Zuvor waren zwei Versuche - einer mit einem Imbiss-, der nächste mit einem Einzelhandels- und Lebensmittelkonzept - gescheitert. Und da sie schon länger auf der Suche nach einem Ort für eine Dauerausstellung der "Körperwelten" war, rief sie bei Kraus an - und man wurde sich einig. Denn schließlich ist der Sitz des "Körperwelten"-Instituts in Heidelberg, auch der Initiator der Schau von präparierten Menschen- und Tierkörpern, Gunther von Hagens, lebt seit 40 Jahren in der Stadt, in der er einst auch die Methode der Plastination - und damit die "Körperwelten" erfand.
Die konkreten Inhalte der im Alten Hallenbad geplanten Ausstellung, die ab September dort zu sehen sein wird, will Whalley in einem späteren Gespräch mit der RNZ erläutern. In einer Pressemitteilung, die die RNZ am gestrigen Mittwoch exklusiv vorab erhielt, ist davon die Rede, dass der Schwerpunkt der Schau die "Anatomie des Glücks" sein wird. "Das Glück wohnt in uns", so Whalley, die diese Ausstellung auch kuratiert. "Der Körper ist gewissermaßen das Schaltzentrum unseres Glücks: Glücksgefühle entstehen in unserem Körper durch Ausschüttung bestimmter Neurotransmitter und Hormone. Gleichzeitig nehmen wir die Glücksgefühle mit unserem Körper wahr. Zudem wirken Glück und Unglück unmittelbar auf unseren Körper zurück." Die Exponate, die auf rund 1000 Quadratmeter zu sehen sein werden, seien speziell für Heidelberg konzipiert, so Whalley.
In der Pressemitteilung wird auch ihr Ehemann, Gunther von Hagens, zitiert: "Damit geht mein lang gehegter Traum in Erfüllung, die Plastination wieder an ihre Geburtsstätte zurückzubringen. Unser Ziel ist es, dem Besucher die wunderbare Komplexität des menschlichen Körpers lebensnah aufzuzeigen und somit seine Achtsamkeit für den eigenen Körper in allen Lebenslagen und -phasen zu sensibilisieren."

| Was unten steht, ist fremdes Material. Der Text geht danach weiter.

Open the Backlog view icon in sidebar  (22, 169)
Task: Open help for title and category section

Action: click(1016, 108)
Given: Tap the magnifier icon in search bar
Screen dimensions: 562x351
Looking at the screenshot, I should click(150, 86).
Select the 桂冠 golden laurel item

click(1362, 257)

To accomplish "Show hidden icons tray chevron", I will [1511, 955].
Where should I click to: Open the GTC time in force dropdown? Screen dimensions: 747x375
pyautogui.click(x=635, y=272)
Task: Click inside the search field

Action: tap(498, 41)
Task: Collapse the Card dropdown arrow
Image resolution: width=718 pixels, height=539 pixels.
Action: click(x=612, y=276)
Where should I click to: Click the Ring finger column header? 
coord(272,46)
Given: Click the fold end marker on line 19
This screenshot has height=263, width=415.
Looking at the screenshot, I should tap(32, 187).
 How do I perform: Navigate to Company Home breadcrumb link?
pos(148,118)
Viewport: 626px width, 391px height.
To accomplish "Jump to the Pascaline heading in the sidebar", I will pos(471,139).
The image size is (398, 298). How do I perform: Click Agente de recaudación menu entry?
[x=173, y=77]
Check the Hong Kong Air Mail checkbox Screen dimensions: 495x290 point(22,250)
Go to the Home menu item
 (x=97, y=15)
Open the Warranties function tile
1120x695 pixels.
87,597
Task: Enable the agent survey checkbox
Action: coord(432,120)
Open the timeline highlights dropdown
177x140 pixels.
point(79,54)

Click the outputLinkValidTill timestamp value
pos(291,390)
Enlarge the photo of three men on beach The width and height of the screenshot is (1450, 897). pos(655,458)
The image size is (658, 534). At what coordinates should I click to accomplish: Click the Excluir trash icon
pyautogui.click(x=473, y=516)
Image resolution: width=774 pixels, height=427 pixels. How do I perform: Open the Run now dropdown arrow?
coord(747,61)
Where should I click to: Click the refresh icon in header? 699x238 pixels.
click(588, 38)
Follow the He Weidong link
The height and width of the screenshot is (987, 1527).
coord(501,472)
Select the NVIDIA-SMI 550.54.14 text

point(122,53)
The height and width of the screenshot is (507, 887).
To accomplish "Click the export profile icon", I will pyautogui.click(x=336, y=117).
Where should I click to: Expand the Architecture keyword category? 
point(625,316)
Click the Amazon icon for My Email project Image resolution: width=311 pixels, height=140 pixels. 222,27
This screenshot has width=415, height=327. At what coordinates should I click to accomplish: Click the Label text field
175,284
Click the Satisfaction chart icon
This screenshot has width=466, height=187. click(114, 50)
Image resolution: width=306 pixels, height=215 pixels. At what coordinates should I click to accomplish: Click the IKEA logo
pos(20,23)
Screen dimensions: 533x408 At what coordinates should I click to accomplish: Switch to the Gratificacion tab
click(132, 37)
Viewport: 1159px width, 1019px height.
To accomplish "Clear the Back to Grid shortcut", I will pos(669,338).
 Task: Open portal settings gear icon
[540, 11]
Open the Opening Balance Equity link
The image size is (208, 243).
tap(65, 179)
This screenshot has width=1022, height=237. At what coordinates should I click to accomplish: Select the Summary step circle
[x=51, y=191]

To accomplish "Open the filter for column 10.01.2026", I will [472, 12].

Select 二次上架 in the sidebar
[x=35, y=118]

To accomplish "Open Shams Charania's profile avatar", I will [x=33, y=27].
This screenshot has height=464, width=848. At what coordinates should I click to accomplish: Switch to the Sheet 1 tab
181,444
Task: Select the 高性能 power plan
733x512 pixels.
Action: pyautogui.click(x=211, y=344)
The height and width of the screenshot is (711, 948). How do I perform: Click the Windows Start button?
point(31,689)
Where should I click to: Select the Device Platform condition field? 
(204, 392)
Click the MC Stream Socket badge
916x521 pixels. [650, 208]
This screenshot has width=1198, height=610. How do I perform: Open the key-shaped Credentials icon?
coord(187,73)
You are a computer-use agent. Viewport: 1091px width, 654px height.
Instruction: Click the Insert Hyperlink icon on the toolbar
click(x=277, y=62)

Dass die "Körperwelten" seit ihrer Europapremiere vor knapp 20 Jahren in Mannheim nicht unumstritten sind, ficht Kraus nicht an: "Ich habe keinerlei ethische oder moralische Bedenken. Ich war selbst damals bei den beiden Ausstellungen in Mannheim: 1997 bei jener der Menschen im Landesmuseum und 2010 bei jener der Tiere im Herzogenriedpark. Und jedes Mal begeisterte mich dieser wissenschaftliche Ansatz der Plastination. Aber ich kann auch nachvollziehen, wenn jemand damit Probleme hat."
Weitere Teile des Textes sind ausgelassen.